Written instruction - According to the newsletter article below on vampire power, what is the only real way to tell how much power your equipment draws under different conditions?

*** Quoted text

Horse Sense #90


Beware of Vampires!

In this issue of Horse Sense:

--Beware of Vampires!
--How to Maintain Your Human
--Data Growth Rates
--Solid State Storage Update and Predictions
--The Address Just Changed
--Choosing the Best Computer Hardware

Beware of Vampires!

Vampire power loads can bite you in the night! You would be surprised how much power your computing equipment draws when it is idle or even "off." Idle PCs, especially older ones, waiting for input may pull nearly the same amount of power that they do when they are working hard. Speakers can easily draw a fair amount of watts even when they are not in use. Even monitors, printers, and computers that have powered down may still be pulling a fair amount of power so that when you want them, they turn on quickly and do not have to go through time consuming procedures like power on self tests. This even happens in your home. When you turn the lights off and you see little indicators on your home electronics, they are drawing some power. And sometimes that power is more than you might think. The only real way to tell how much your equipment is drawing under different conditions is to install a load meter. They are quite inexpensive. If you want to save power and enhance your security, power off devices that are not in use. If you are doing so for an organization, you may want to consider software, hardware, and policies that will power down hardware when it is not needed as well as the use of more power efficient hardware. The power savings could be significant.

Do not neglect your non-computer items. Newer lighting is much more energy efficient. So are newer refrigerators, heat pumps, and air conditioning units. Anything with a compressor in it tends to gobble a lot of power, so more efficient units pay for themselves quickly in energy savings.

Please call on us if you would like to learn how more power efficient hardware, specialty software, and power saving devices can lower your energy bills.

******
*** Data provided

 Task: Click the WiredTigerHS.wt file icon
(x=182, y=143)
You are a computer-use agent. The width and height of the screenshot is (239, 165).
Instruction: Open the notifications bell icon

******

The output - Install a load meter.